The lifestyle centers, such as the Shoppes at Pinnacle Hills and the Pinnacle Hills
Promenade, are open-air shopping centers that still provide the large number of offerings
in one location like the traditional shopping mall, but the store entrances all lead to the
outside. The centers are safe enough for patrons to stroll around at leisure, or they can
find a parking spot right in front of their favorite store for a quick trip.
David Faulkner is the senior general manager for the Pinnacle Hills Promenade. He
moved to the area in 2006 when the shopping center opened.
“We have a lot of stores that are unique to Northwest Arkansas and to Arkansas as a
whole,” he said. “We pull from places like Fort Smith and Joplin now because they know
we have stores that you can’t find (where they live).”
Brenda Majors, marketing manager for the Promenade, agreed.
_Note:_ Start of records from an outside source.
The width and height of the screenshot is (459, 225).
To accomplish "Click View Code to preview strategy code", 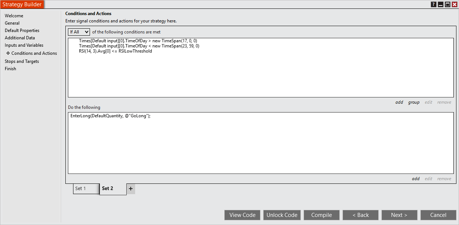I will point(242,215).
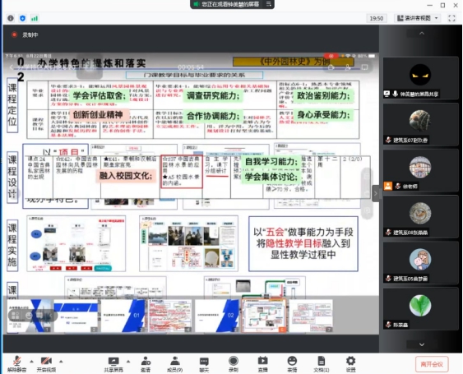Screen dimensions: 463x374
Task: Open the Invite (邀请) icon
Action: pyautogui.click(x=146, y=363)

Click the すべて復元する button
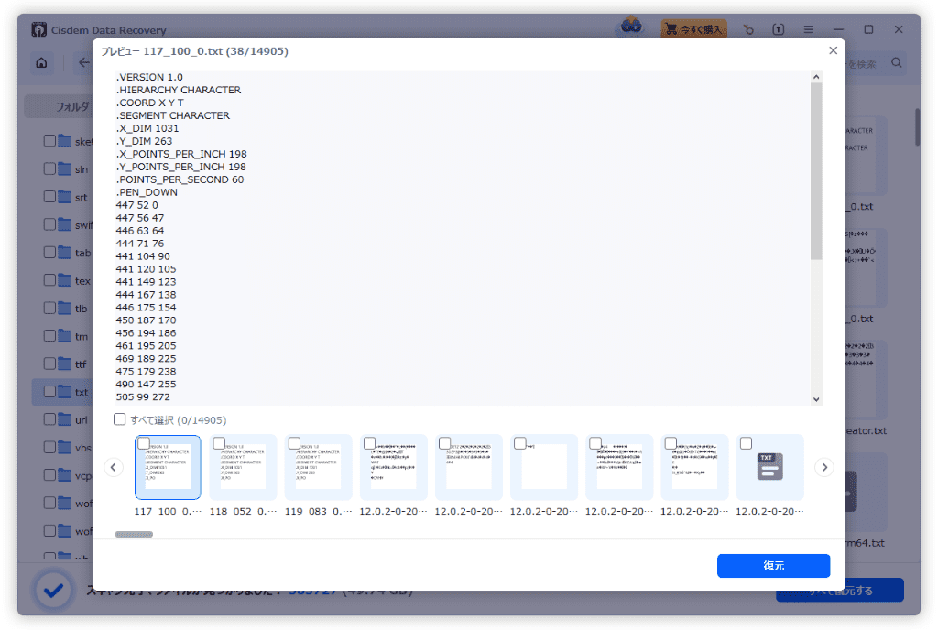pos(839,591)
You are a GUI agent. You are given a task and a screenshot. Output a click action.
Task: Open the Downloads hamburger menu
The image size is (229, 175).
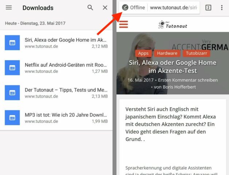pyautogui.click(x=9, y=8)
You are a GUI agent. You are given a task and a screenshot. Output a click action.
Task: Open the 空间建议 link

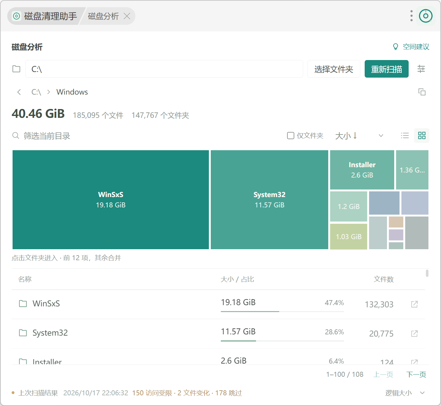pos(411,47)
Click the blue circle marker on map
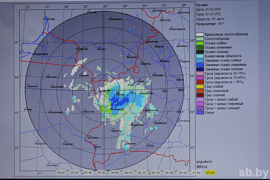This screenshot has height=180, width=270. [131, 31]
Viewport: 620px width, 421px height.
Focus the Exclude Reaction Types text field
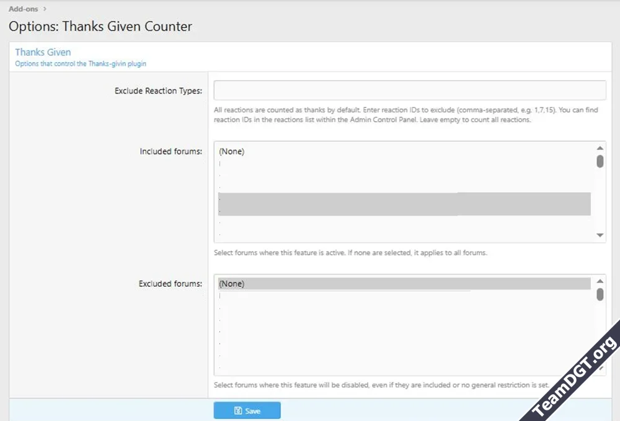click(409, 91)
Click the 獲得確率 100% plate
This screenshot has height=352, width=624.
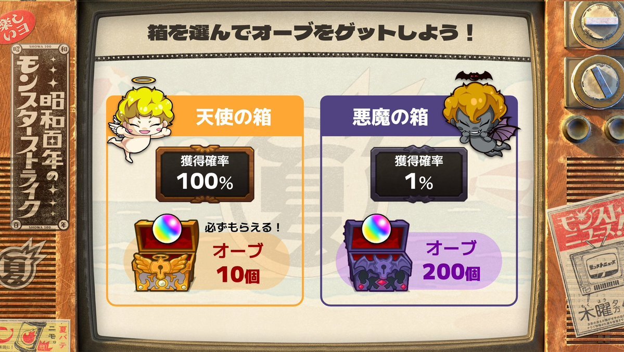[205, 174]
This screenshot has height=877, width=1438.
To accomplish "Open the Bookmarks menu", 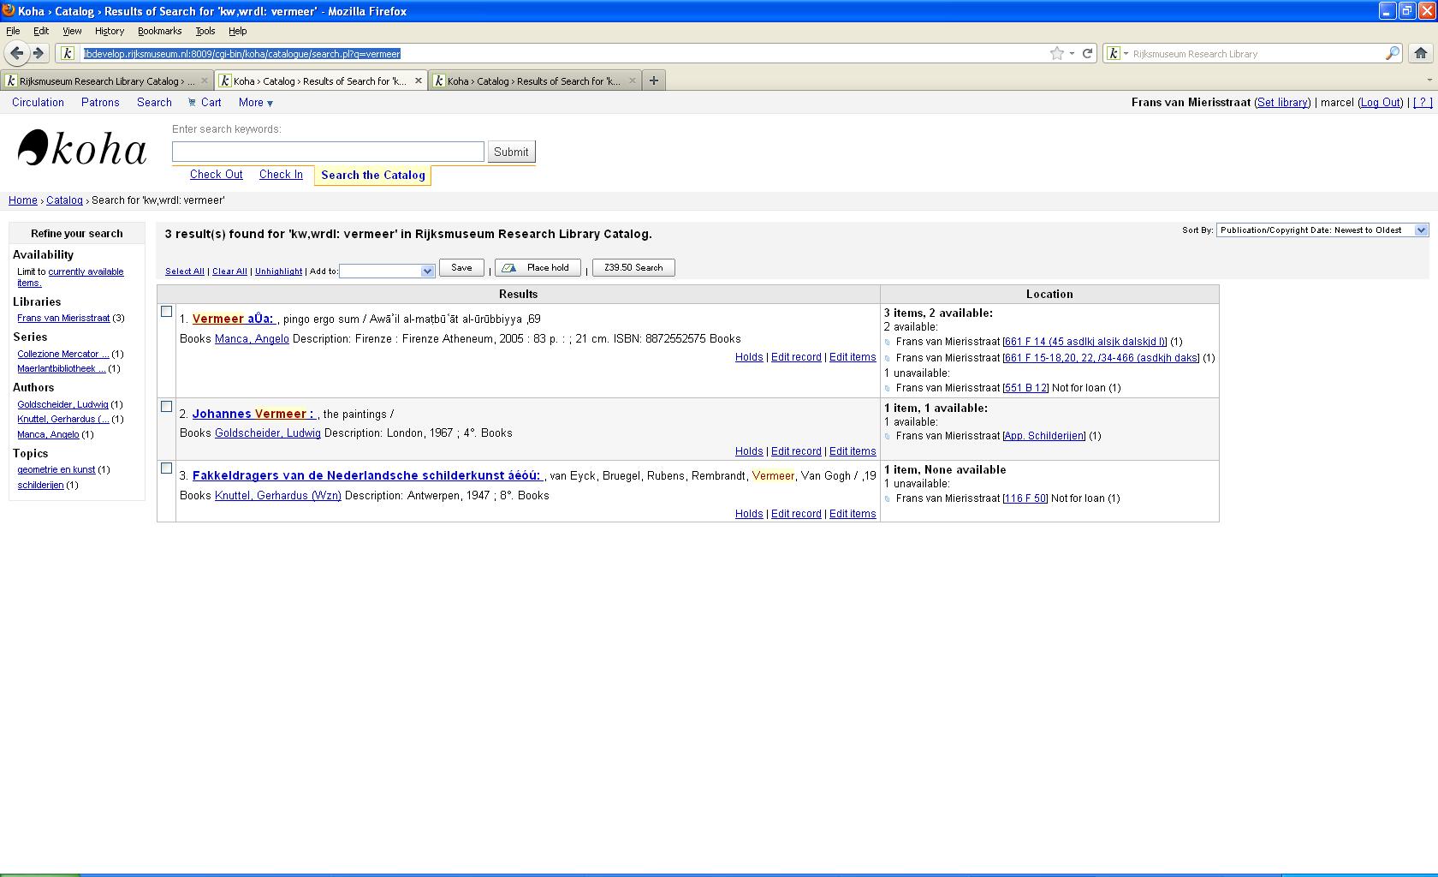I will click(159, 31).
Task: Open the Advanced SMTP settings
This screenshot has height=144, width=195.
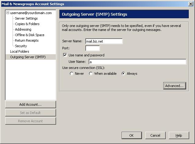Action: [x=175, y=86]
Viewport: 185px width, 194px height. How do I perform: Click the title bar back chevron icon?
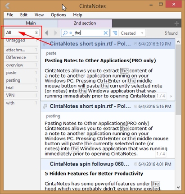(x=7, y=6)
Although she moved
to Northwest Arkansas in 2009 from Oklahoma, she was no stranger to the shopping in
this area, making several trips a year. She added that the ambiance and atmosphere at the
center is another reason for patrons to visit. The center offers lighted towers and
fountains, fireplaces, shows and many community events.
“The experience is exceptional,” she said.
Majors and Faulkner agreed that the future of the Promenade includes building on the
success it’s already found.
“We want to take our core and build from that,” Faulkner said.
Steve Melody has operated Melody’s Choices for nearly 40 years in Washington
County. When the opportunity came up in 2006 to open a store in the then new Pinnacle
Hills Promenade, he jumped at the chance.
“It seemed to be the premium shopping spot in the area. A lot of the retail space was
spread out but we chose the Promenade because it seemed to be the dominant (shopping
area),” Melody said. “Rogers has been growing by leaps and bounds.”
Melody’s Choices offers gifts, unique toys, jewelry and many other specialty items.
Melody said he believes that business will continue to improve as the growth continues.
Recent “big box” stores have gone into the Promenade, including the first Target in
Benton County.
“The whole area is developing,” Melody said.
Although he sees the larger stores coming in helping increase shopping in the area,
Melody also strongly agrees that the small, locally-owned shops like his own are a vital
piece of the retail puzzle.
“If every shopping center had all national stores, it would all just be the same
everywhere,” he said. “It takes the local stores to add the flavor and change it up a little.”
Although much of the growth has come with recent construction near I-540, there’s
still a plethora of unique, quality shops in the downtown area of Rogers. Clarice Moore
owns Poor Richard’s Art and the Rabbit’s Lair, both of which are operated along with her
family.
Her family has owned the buildings where the stores are located for generations and
she didn’t want to give them up. The location for Poor Richard’s Art used to be an oldfashioned drug store and Rabbit’s Lair is an old bank building. Poor Richard’s offers
local art on consignment (many of the artists also work as clerks in the store), furniture,
etc. The Rabbit’s Lair is a fabric and fiber store.
“I’ve been in the Rogers area nearly all my life,” she said. “The quality of shopping
here is very good.”
Moore said while the larger, newer stores near the interstate offer a certain type of
quality and service, so do the smaller, locally-owned downtown stores.
“They all have their place,” she said.